¿Quién puede bautizar en caso de necesidad?

El bautismo es un sacramento esencial para la vida cristiana, según enseña la Iglesia. Jesús dijo: “Amen, te digo que el que no nazca de agua y Espíritu no puede entrar en el Reino de Dios” (Juan 3:5). Por eso, el Catecismo de la Iglesia Católica afirma que el bautismo es ordinariamente necesario para la salvación (CIC 1257).

Normalmente, este sacramento lo administra un sacerdote o diácono. Sin embargo, en situaciones de peligro de muerte, como con un recién nacido gravemente enfermo, no se puede esperar. En esos momentos, la Iglesia reconoce que cualquier persona, sin importar su religión o creencias, puede y debe bautizar si así se puede salvar una vida.

Lo importante es hacerlo correctamente: se debe usar agua y pronunciar la fórmula bautismal: “Yo te bautizo en el nombre del Padre, y del Hijo, y del Espíritu Santo”. Y la persona debe tener la intención de hacer lo que la Iglesia hace al bautizar —algo que incluso un no creyente puede querer, si desea lo mejor para quien está en peligro.

Esto no significa que el bautismo sea menos sagrado. Al contrario, muestra cuánto valora Dios cada alma.
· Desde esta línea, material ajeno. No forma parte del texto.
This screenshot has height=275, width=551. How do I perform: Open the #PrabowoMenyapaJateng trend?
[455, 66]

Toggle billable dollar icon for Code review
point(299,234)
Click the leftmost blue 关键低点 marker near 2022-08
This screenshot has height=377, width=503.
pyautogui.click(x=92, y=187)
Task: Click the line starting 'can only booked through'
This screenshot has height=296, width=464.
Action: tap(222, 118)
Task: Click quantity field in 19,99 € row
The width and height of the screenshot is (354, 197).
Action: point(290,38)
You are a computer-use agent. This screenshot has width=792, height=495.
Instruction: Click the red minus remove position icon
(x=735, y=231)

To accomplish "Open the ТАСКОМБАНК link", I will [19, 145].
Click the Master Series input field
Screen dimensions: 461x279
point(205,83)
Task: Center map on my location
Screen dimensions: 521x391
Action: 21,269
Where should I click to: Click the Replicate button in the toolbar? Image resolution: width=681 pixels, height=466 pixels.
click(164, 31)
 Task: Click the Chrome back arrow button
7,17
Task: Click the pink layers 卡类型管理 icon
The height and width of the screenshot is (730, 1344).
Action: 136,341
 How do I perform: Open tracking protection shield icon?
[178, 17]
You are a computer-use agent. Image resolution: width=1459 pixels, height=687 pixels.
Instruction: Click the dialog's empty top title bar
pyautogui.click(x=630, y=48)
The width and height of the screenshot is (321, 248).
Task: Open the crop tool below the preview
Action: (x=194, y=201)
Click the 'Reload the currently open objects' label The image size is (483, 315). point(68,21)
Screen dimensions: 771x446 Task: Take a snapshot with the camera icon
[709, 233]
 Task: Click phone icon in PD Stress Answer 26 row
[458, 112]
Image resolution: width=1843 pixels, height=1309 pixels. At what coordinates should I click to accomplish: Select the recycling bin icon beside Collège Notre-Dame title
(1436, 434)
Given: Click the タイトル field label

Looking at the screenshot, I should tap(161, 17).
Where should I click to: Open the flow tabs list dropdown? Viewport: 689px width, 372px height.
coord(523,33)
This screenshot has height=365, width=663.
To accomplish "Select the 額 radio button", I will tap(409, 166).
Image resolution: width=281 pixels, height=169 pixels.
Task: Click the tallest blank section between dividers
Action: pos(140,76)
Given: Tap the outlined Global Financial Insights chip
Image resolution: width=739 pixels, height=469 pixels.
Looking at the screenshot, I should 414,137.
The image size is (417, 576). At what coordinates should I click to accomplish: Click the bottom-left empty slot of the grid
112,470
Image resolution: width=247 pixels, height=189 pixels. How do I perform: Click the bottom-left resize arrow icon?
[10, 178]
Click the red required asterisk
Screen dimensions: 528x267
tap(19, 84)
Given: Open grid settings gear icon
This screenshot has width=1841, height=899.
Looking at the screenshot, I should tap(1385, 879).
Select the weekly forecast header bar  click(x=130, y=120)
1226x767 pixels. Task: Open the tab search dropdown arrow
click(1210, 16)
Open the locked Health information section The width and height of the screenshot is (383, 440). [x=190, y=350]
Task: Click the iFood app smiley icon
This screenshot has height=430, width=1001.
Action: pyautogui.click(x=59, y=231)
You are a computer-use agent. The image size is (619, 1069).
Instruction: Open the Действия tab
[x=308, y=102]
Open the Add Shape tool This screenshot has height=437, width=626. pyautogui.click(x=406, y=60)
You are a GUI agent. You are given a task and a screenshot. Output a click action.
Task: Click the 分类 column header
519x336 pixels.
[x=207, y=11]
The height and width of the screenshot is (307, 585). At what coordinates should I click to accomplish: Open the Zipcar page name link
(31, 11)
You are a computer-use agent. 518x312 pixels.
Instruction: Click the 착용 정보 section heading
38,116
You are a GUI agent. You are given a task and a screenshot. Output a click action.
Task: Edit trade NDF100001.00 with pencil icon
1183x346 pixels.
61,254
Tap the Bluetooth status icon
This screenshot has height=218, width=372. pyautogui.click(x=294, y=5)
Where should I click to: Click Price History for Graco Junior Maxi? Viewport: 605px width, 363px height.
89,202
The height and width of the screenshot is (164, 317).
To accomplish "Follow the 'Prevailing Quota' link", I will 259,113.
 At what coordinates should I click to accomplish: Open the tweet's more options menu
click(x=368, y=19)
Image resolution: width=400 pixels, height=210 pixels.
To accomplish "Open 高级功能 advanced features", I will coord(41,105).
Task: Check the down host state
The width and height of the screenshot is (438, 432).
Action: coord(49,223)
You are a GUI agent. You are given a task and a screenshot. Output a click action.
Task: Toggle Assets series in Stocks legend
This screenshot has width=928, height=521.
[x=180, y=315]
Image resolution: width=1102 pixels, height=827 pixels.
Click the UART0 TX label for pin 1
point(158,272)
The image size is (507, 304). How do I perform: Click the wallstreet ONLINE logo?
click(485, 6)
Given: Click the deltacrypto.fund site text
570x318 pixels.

En casos extremos, Dios no se limita a los ministros ordenados; abre la gracia a través de quien esté dispuesto a actuar con amor y fe.

Así, aunque los sacerdotes son los ministros ordinarios del bautismo, la misericordia de Dios puede fluir a través de cualquier persona dispuesta a ser instrumento de su gracia en el momento preciso.